Angular Resolution Algorithm

Algorithm 1 : Train CNN with Angular resolution
Input : Angle (360 degree), T(target) = 0, 99
Output : W(Angular Resolution), Qtesting(Accuracy Testing)
1: Do while Qtesting <= T
2:  Mid <- Angle/2
3:  Take Image according to Mid number using Rotating Display
4:  All Image from rotating Display will be Segmented using Grabcut
5:  Training of CNN using CaffeNet model <- Image segmentation + Data Augmentation
6:  If T <= Qtesting then
7:   W <- Mid
8:   Exit Do
9:  Elseif T > Qtesting then
10:   Angle <- Mid
11:   W <- Angle
12:   If Angle = 45 then
13:    Angle <- 30
14:   Elseif Angle = 15 then
15:    Exit Do
16:  endif
17: loop

Figure 1: The number of images for the case of 90 degree.
   
Figure 2: The device makes use of angular resolutions.
   
Figure 3: Proposed system for integrating among GoogleNet weights model (model 3),
AlexNet weights pre-trained model (Model 1) and VGG16 weights pre-trained model (Model 2)

Result and Discussion

(a) (b)
(c)
Figure 4: The 15 degree of angular resolution + DA evaluation between without Grabcut segmentation(a) and with Grabcut segmentation(b)
for difference 6 network architecture (GoogleNet, CaffeNet, SquezeeNet, ResNet18, ResNet32, ResNet50)
(a) (b)
(c) (d)
Figure 5: Angular resolution evaluation uses Grabcuts segmentation for datasets outside the lab environment

Conclusion and Future Work

The test results show that the novelty of our angular-resolution algorithm can generally be used for object recognition, together with creating a new dataset that was not available, and the effect of choosing different angular resolutions on an object can cause variations in the recognition accuracy of the system.

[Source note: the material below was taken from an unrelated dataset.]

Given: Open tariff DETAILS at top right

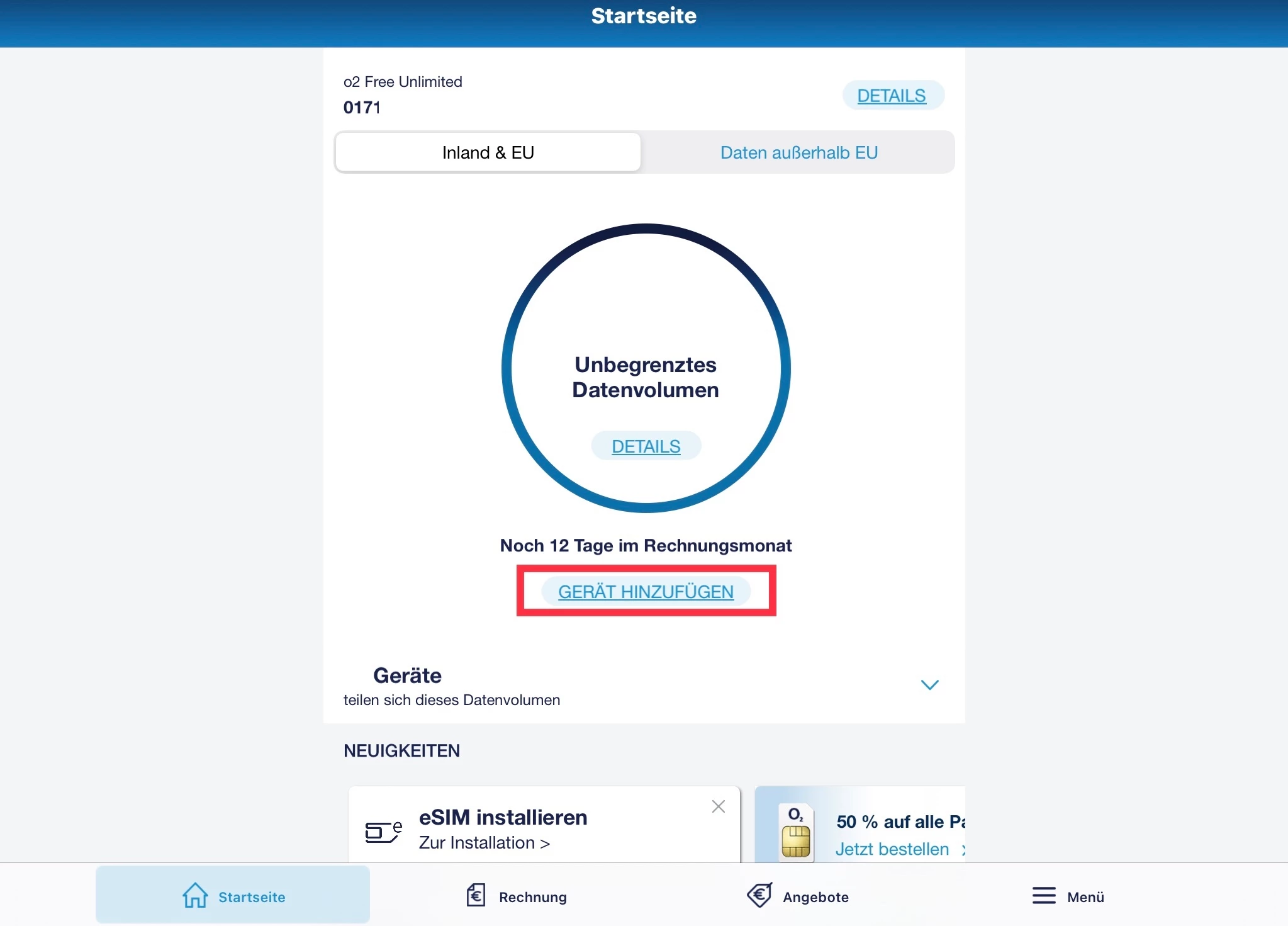Looking at the screenshot, I should 892,96.
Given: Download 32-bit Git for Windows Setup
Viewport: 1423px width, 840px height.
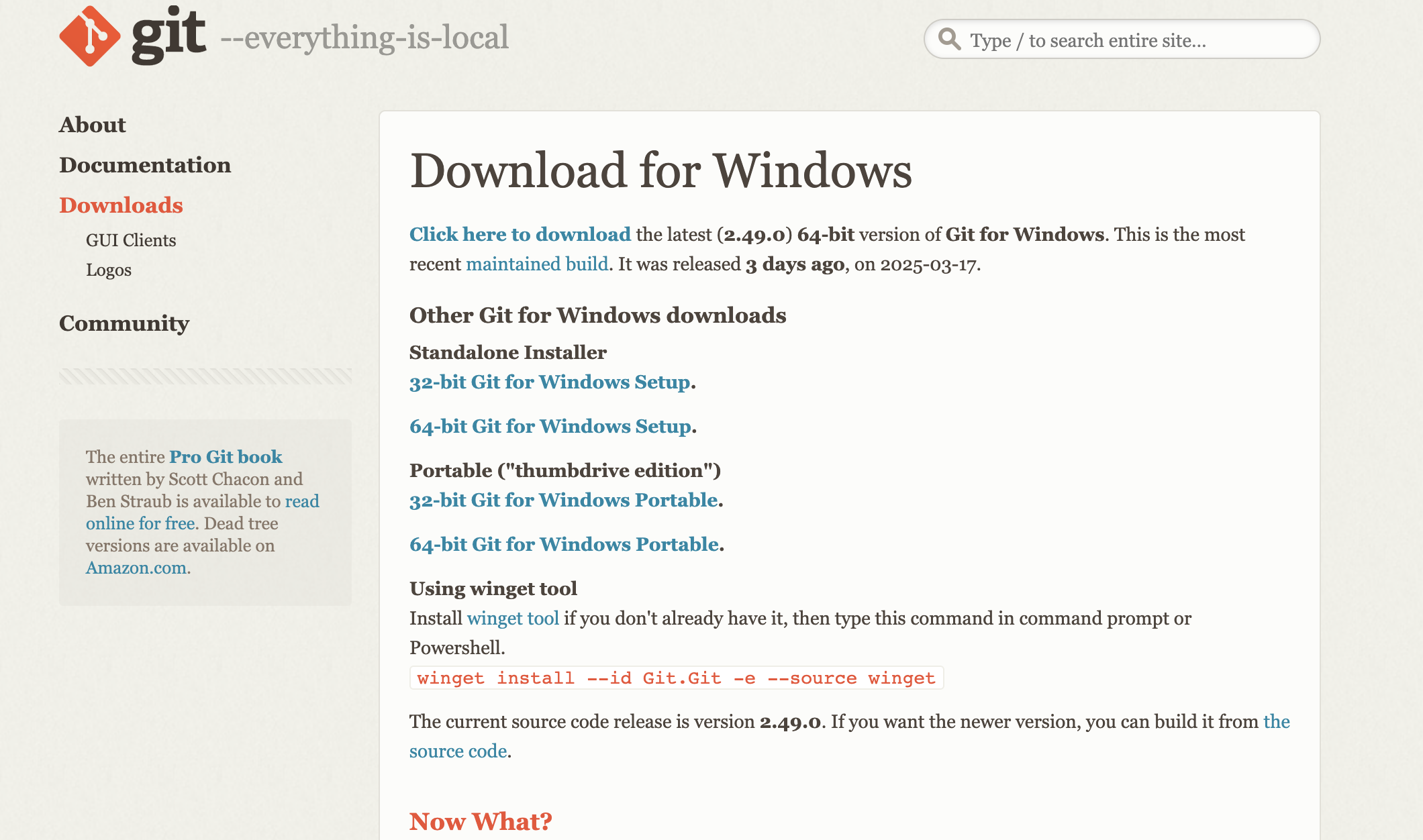Looking at the screenshot, I should [x=550, y=382].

Our results of this study are divided into two scenarios: the first scenario is the classification process of objects taken in the lab using angular resolution without using the Grabcut segmentation, and this scenario compares the three transfer learning models, namely CaffeNet, GoogleNet, and SqueezeNet. The results of this comparison show that GoogleNet is superior in the accuracy of recognition of objects that reaches 98.70% for kiwi, followed by SqueezeNet with the accuracy of 96.81% on kiwi and staples. The second scenario uses the same training data but the testing data is taken from outside the lab, and we add ResNet18, ResNet32 and ResNet50, where the evaluation results show that SqueezeNet, ResNet18 and ResNet32 are better on adapting to datasets outside the lab environment, although the accuracy of the introduction of avocado, guava, banana and apple is still inferior to the accuracy obtained by ResNet18 and ResNet32 on the 15 degree of angular resolution with Grabcut segmentation. For further research, we will try to overcome the limitations of this research, that is, to make it more flexible for recognizing more objects.

Compliance with Ethical Standards

This work was supported in part by the Ministry of Science and Technology of Taiwan under the grant MOST 106- 2221-E-011-148-MY3. Conflict of Interest: Both authors have received the aforementioned funding support and both authors have no conflict of interest.